Int Angiol. 2010 Apr;29(2):176-82.
Is chronic fatigue the symptom of venous insufficiency associated with multiple sclerosis? A longitudinal pilot study.
Malagoni AM, Galeotti R, Menegatti E, Manfredini F, Basaglia N, Salvi F, Zamboni P.
Vascular Diseases Center, University of Ferrara, Ferrara, Italy - firstname.lastname@example.org
AIM: Chronic fatigue (CF) severely affects patients with multiple sclerosis (MS), but its pathogenesis remains elusive and the effectiveness of available treatments is modest. We aimed to evaluate the effect on CF of the balloon dilatation of stenosing lesions affecting the main extracranial veins configuring the chronic cerebrospinal venous insufficiency (CCSVI), a condition strongly associated with MS. METHODS: Thirty-one MS consecutive patients (16 males, age 46.2+/-9.4 years) with associated CCSVI and CF underwent the endovascular procedure.
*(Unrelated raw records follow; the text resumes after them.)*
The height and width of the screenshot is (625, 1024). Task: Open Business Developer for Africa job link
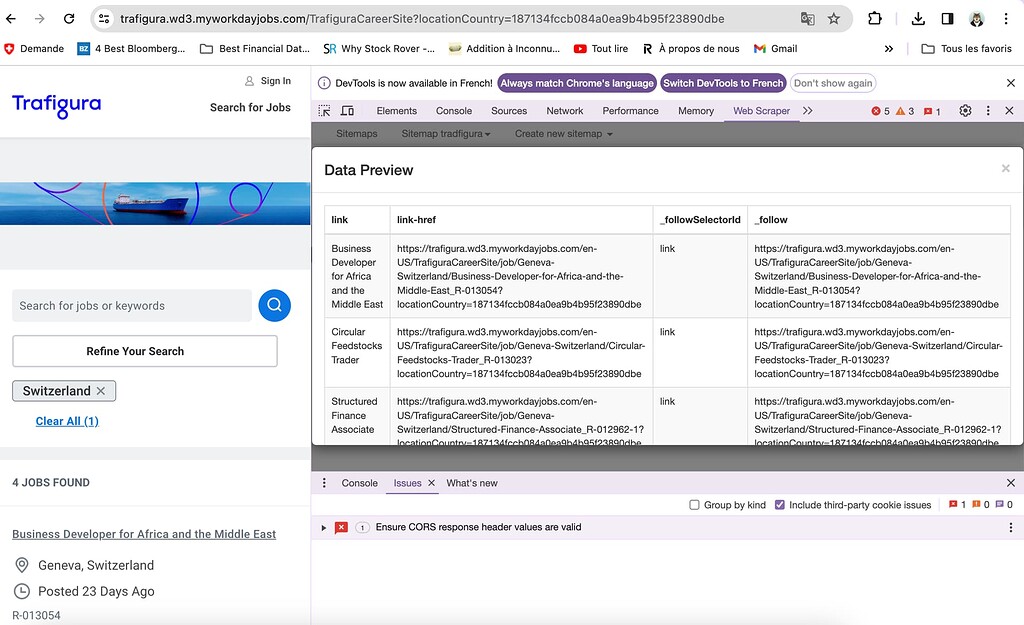click(x=144, y=534)

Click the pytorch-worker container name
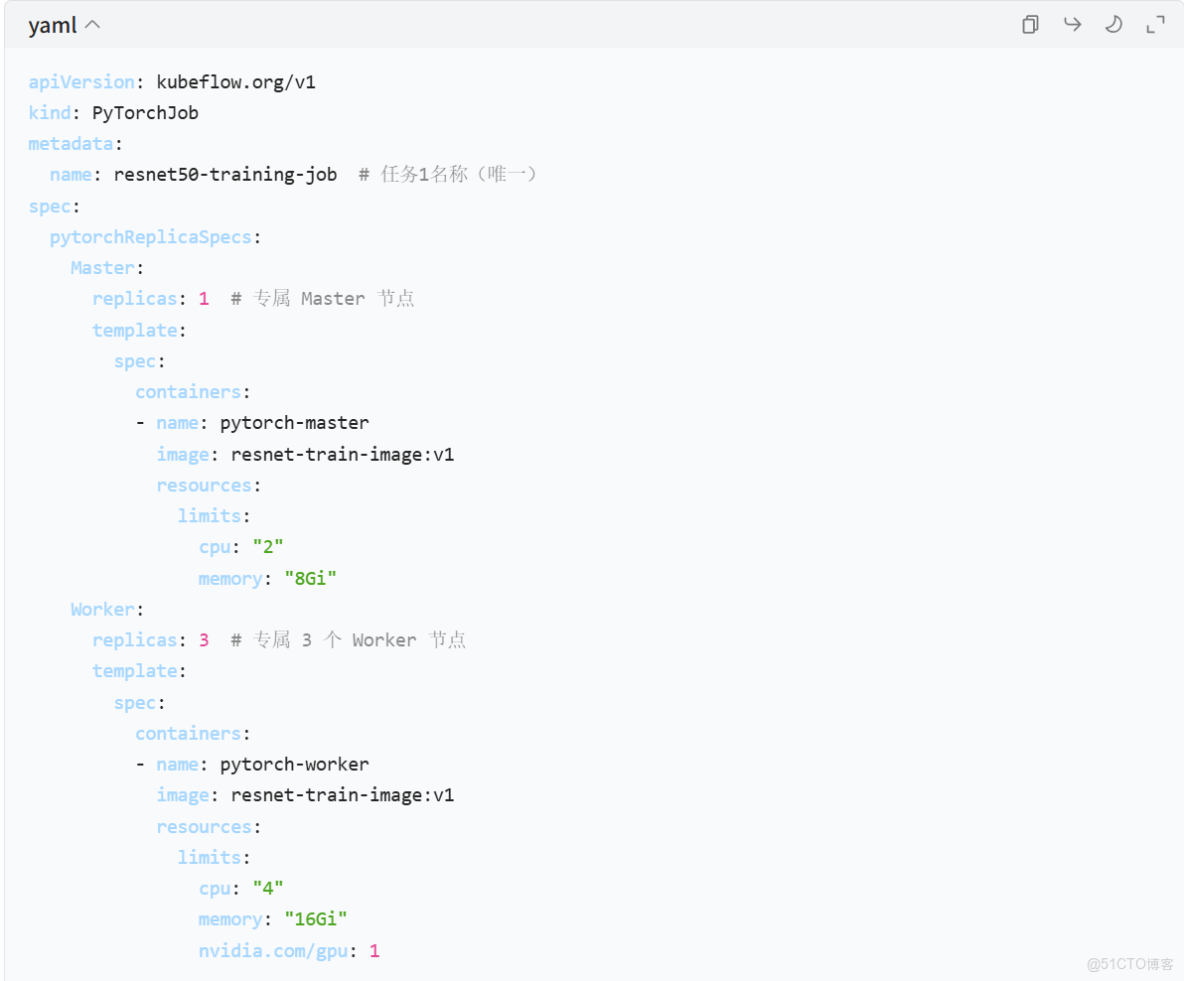click(294, 764)
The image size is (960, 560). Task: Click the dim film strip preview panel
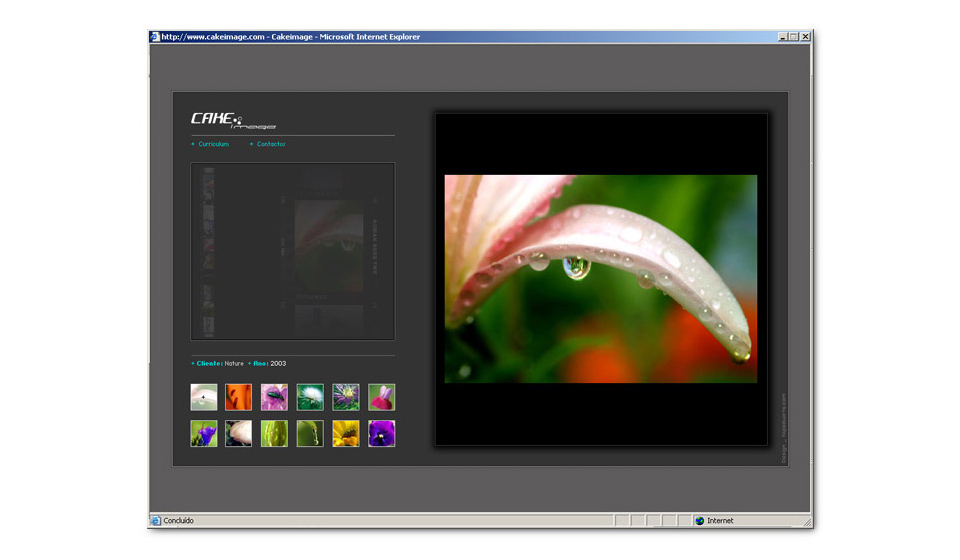292,251
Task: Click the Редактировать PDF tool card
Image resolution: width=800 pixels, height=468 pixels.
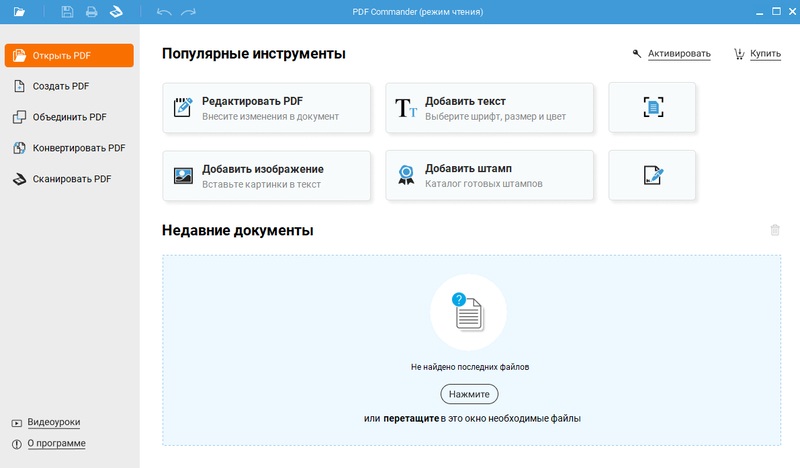Action: point(266,108)
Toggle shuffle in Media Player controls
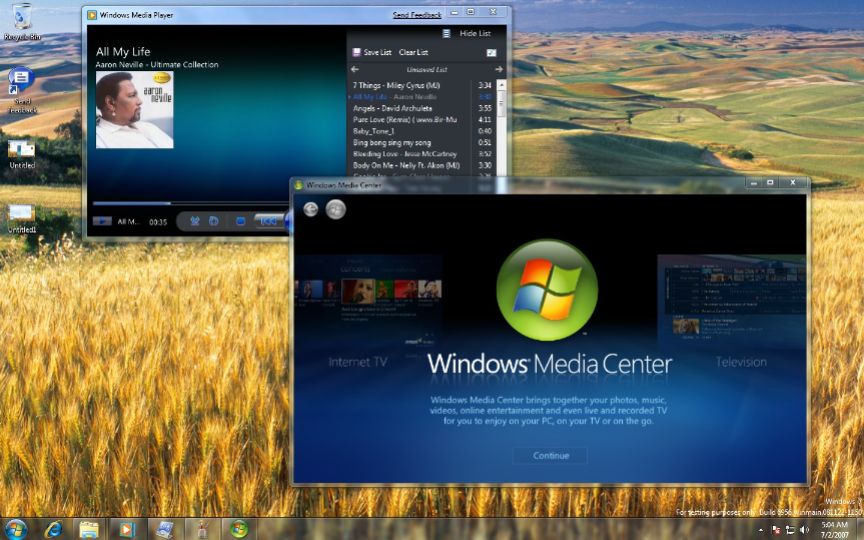This screenshot has height=540, width=864. tap(195, 221)
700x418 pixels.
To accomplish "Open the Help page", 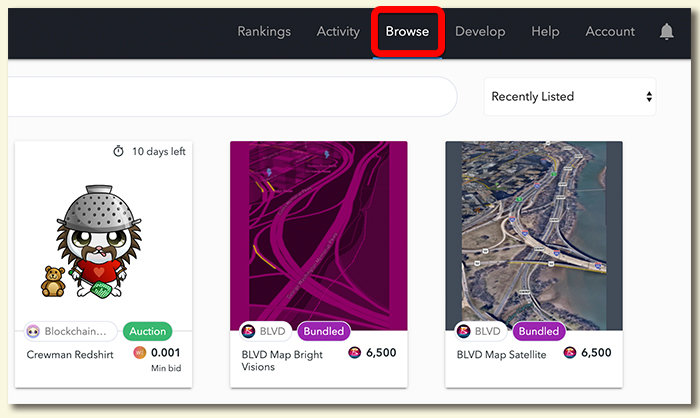I will tap(545, 31).
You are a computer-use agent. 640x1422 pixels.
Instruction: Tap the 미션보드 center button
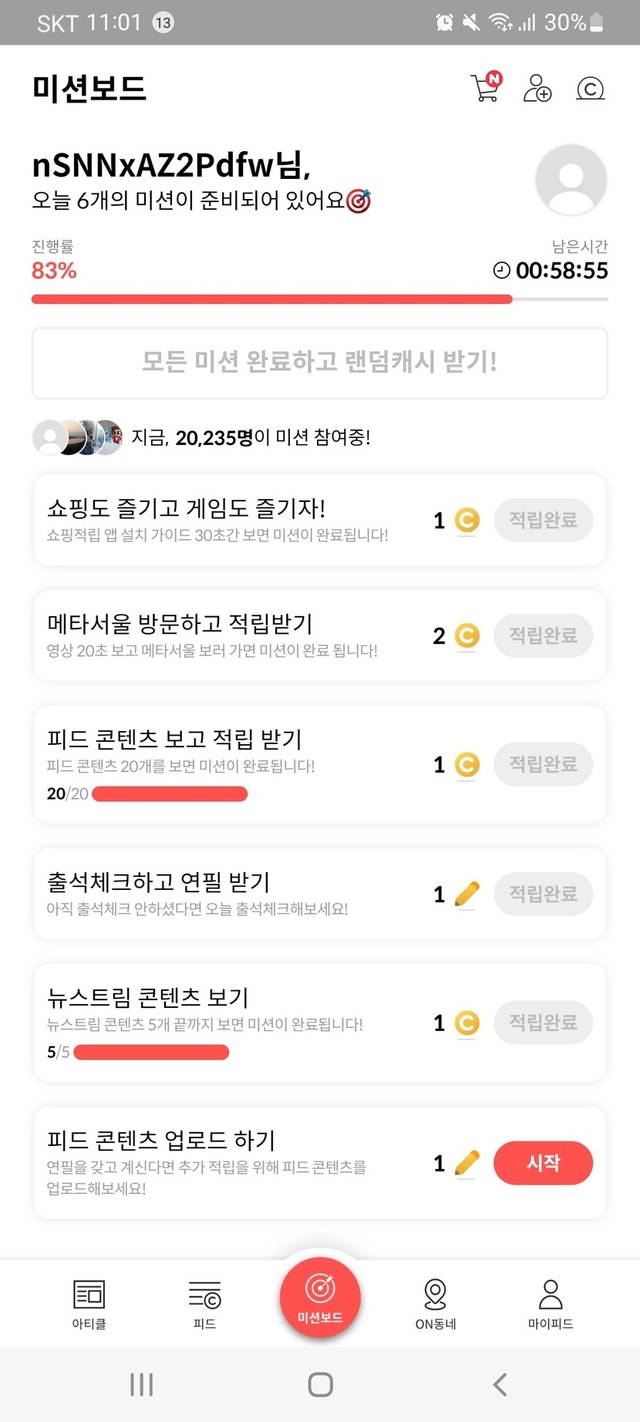320,1297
Fatigue was assessed using the Fatigue Severity Scale (FSS) and Modified Fatigue Impact Scale (MFIS) at baseline (T0) and one (T1), six (T6) and twelve (T12) months after the procedure. In ambulatory patients (N.=28), mobility was evaluated using the 6-min walking test at T0 and T1. RESULTS: and MFIS scores significantly improved from preoperative values, and the positive trend was maintained at one year (FSS: T0=5.1+/-1.0 to T12=3.5+/-1.8, P<0.001; MFIS-total score: T0=34.9+/-14.8 to T12=22.5+/-13.7, P<0.001; MFIS-Physical subscale: T0=21.2+/-8.0 to T12=13.5+/-9.7 P<0.001; MFIS-Cognitive subscale: T0=9.2+/-9.5 to T12=6.0+/-6.3, P=0.03; MFIS-Psychosocial subscale: T0=4.5+/-2.1 to T12=2.5+/-2.1, P<0.001). Six-min walking distance (6MWD) at T1 improved significantly (332+/-190m to 378+/-200m, P=0.0002). In addition, an inverted correlation between 6MWD and MFIS-physical subscale variations was found in the subgroup of patients (N.=8) with no lower limb motor impairment (r=-0.74, P=0.035). CONCLUSION: The reestablishment of cerebral venous return dramatically reduced CF perception in a group of MS patients with associated CCSVI, suggesting that CF is likely the symptom of CCSVI.